BookmarkSubscribeRSS Feed
🔒 This topic is solved and locked. Need further help from the community? Please sign in and ask a new question.
BlueNose
Quartz | Level 8

Hello all,

I have data coming from 7 studies, and it looks like this (numbers are arbitrary):

StudyNSuccess %
115007
210009.5
325014.6
470016.8
5350013.9
667014.5
790023.8

For each study, I have the number of subjects sampled, and the proportion (in percentages) of people succeeding in some criterion.

I wish to calculate the pooled proportion along with CI.

I thought to do it using a generalized linear mixed model (PROC GLIMMIX), using a binomial link function, and the study as a random effect.

My code is:

proc glimmix data = meta;

  class study;

  model success/n =  / solution;

  random intercept / subject=study;

  estimate 'intercept' intercept 1  / cl ilink;

run;

In the output, I got a proportion that equals to the mean of all proportions in the data. My logic say that I should have got the weighted mean, since a random effect makes a difference to the variance only and not the expected value (and therefore the CI).

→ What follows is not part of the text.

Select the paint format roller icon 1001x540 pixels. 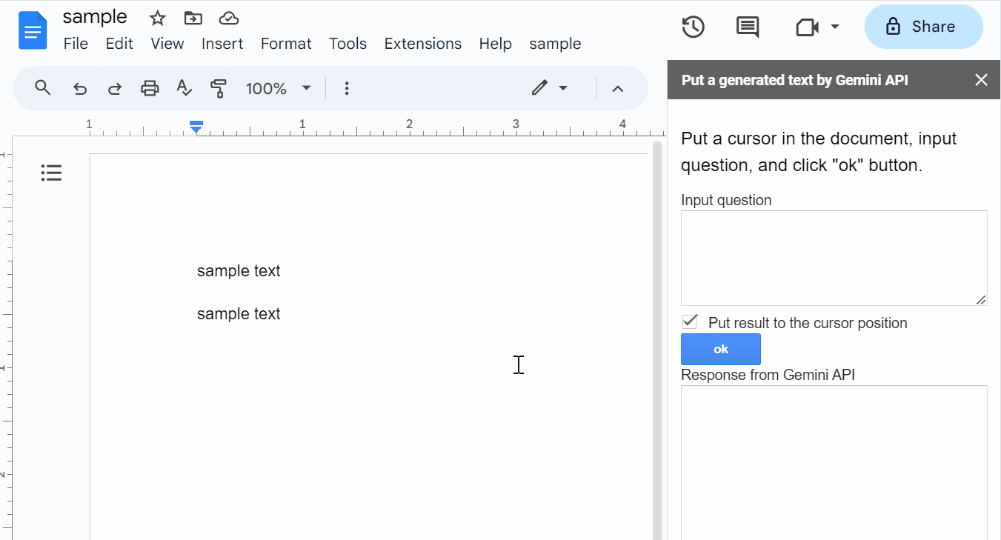pyautogui.click(x=218, y=88)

I tried an older method for meta analysis, the Freeman-Tukey arcsin transformation which yields two results, one for fixed effects and one for random effects. The fixed effect was the weighted mean, like my logic say it should be. The random effect was not far from what GLIMMIX gave me. My double question is:

1) Is my code correct in the first place ?

2) How can I explain the fact (which seems to be correct), that when using random effects, the pooled proportion is more or less equal to the mean of proportions and not the weighted mean ?

Thank you !

1 ACCEPTED SOLUTION

Accepted Solutions
SteveDenham
Jade | Level 19

Now the question comes to what you are defining as the weighted mean.  I assume that you are weighting each proportion by the total N.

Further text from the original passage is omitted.